All of the data must be returned word for word.

(Source information Opens)

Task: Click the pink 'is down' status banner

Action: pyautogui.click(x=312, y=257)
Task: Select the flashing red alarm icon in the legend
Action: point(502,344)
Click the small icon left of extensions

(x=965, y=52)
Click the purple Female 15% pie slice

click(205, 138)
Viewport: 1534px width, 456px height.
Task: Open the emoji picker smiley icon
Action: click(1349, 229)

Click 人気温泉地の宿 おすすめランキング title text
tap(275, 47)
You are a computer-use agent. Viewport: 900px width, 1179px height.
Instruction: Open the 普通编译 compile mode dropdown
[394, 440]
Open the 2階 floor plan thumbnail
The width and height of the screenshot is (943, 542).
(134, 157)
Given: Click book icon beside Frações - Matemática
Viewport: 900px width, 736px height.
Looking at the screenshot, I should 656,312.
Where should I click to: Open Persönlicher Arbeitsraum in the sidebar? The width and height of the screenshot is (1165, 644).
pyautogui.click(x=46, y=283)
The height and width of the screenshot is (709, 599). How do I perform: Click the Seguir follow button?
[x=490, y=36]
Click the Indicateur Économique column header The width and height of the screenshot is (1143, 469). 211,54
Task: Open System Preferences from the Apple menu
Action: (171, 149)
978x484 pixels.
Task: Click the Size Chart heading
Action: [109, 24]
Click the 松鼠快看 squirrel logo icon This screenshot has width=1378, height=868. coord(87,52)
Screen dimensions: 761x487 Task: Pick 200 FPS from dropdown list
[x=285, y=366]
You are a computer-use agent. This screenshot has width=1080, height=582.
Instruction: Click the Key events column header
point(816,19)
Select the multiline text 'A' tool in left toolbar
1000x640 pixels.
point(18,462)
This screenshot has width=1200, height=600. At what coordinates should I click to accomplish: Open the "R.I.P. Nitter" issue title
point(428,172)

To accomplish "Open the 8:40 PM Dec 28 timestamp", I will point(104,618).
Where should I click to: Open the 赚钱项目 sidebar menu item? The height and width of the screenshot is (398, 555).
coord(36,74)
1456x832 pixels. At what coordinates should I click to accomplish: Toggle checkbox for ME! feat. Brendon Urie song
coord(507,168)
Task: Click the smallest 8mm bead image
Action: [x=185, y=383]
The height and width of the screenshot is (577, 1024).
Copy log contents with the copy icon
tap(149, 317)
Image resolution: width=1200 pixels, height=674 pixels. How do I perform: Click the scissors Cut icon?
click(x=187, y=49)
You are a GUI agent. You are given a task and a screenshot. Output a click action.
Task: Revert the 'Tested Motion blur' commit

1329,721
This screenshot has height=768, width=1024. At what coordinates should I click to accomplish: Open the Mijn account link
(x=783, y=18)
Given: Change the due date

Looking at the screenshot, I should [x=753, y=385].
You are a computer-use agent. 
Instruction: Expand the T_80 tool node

(Source information Closes)

- [Answer space]:
Task: Click the pink 'is down' status banner

Action: pyautogui.click(x=312, y=257)
Task: Select the flashing red alarm icon in the legend
Action: point(502,344)
Click the small icon left of extensions

(x=965, y=52)
Click the purple Female 15% pie slice

click(205, 138)
Viewport: 1534px width, 456px height.
Task: Open the emoji picker smiley icon
Action: click(1349, 229)

Click 人気温泉地の宿 おすすめランキング title text
tap(275, 47)
You are a computer-use agent. Viewport: 900px width, 1179px height.
Instruction: Open the 普通编译 compile mode dropdown
[394, 440]
Open the 2階 floor plan thumbnail
The width and height of the screenshot is (943, 542).
(134, 157)
Given: Click book icon beside Frações - Matemática
Viewport: 900px width, 736px height.
Looking at the screenshot, I should 656,312.
Where should I click to: Open Persönlicher Arbeitsraum in the sidebar? The width and height of the screenshot is (1165, 644).
pyautogui.click(x=46, y=283)
The height and width of the screenshot is (709, 599). How do I perform: Click the Seguir follow button?
[x=490, y=36]
Click the Indicateur Économique column header The width and height of the screenshot is (1143, 469). 211,54
Task: Open System Preferences from the Apple menu
Action: (171, 149)
978x484 pixels.
Task: Click the Size Chart heading
Action: [109, 24]
Click the 松鼠快看 squirrel logo icon This screenshot has width=1378, height=868. coord(87,52)
Screen dimensions: 761x487 Task: Pick 200 FPS from dropdown list
[x=285, y=366]
You are a computer-use agent. This screenshot has width=1080, height=582.
Instruction: Click the Key events column header
point(816,19)
Select the multiline text 'A' tool in left toolbar
1000x640 pixels.
point(18,462)
This screenshot has width=1200, height=600. At what coordinates should I click to accomplish: Open the "R.I.P. Nitter" issue title
point(428,172)

To accomplish "Open the 8:40 PM Dec 28 timestamp", I will point(104,618).
Where should I click to: Open the 赚钱项目 sidebar menu item? The height and width of the screenshot is (398, 555).
coord(36,74)
1456x832 pixels. At what coordinates should I click to accomplish: Toggle checkbox for ME! feat. Brendon Urie song
coord(507,168)
Task: Click the smallest 8mm bead image
Action: [x=185, y=383]
The height and width of the screenshot is (577, 1024).
Copy log contents with the copy icon
tap(149, 317)
Image resolution: width=1200 pixels, height=674 pixels. How do I perform: Click the scissors Cut icon?
click(x=187, y=49)
You are a GUI agent. You are given a task and a screenshot. Output a click action.
Task: Revert the 'Tested Motion blur' commit

1329,721
This screenshot has height=768, width=1024. At what coordinates should I click to accomplish: Open the Mijn account link
(x=783, y=18)
Given: Change the due date

Looking at the screenshot, I should [x=753, y=385].
You are a computer-use agent. 
Instruction: Expand the T_80 tool node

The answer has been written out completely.